I have a numpy array of 100 predicted values called first_100. If I convert these to a dataframe they are indexed as 0,1,2 etc. However, the predictions are for values that are in random indexed order, 66,201,32 etc. I want to be able to put the actual values and the predictions in the same dataframe, but I'm really struggling.

The real values are in a dataframe called first_100_train. I've tried the following:

pd.concat([first_100, first_100_train], axis=1)

This doesn't work and for some reason returns the entire dataframe and indexed from 0 so there are lots of NaNs...

first_100_train['Prediction'] = first_100[0]

This is almost what I want, but again because the indexes are different the data doesn't match up.
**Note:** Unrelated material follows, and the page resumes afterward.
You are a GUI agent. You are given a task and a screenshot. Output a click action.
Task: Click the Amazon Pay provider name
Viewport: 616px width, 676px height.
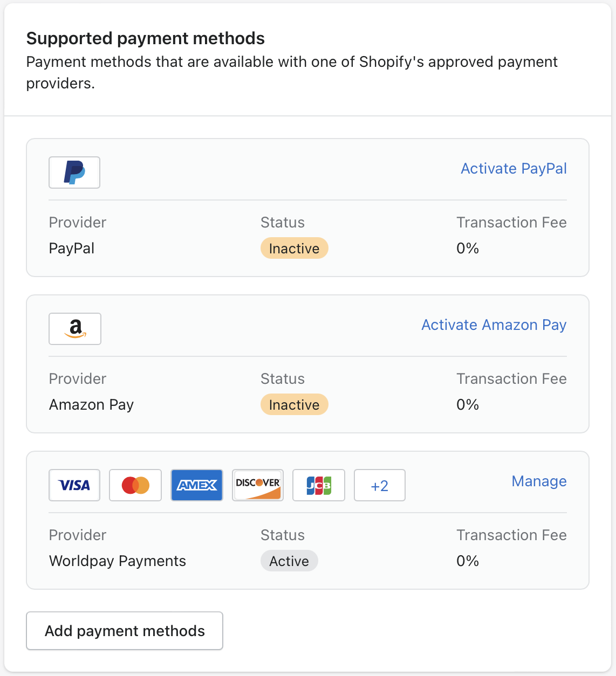(91, 405)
I'd really appreciate any suggestions.

EDIT: After managing to join the dataframes I now have this:

enter image description here

I'd like to be able to drop the final column...

Here is first_100.head()

enter image description here

and first_100_train.head()

enter image description here

The problem is that index 2 from first_100 actually corresponds to index 480 of first_100_train

1 Answers

0
jezrael On Best Solutions

Set default index values by DataFrame.reset_index and drop=True for correct alignment:

pd.concat([first_100.reset_index(drop=True), 
           first_100_train.reset_index(drop=True)], axis=1)

Or if first DataFrame have default RangeIndex solution is simplify:

pd.concat([first_100, 
           first_100_train.reset_index(drop=True)], axis=1)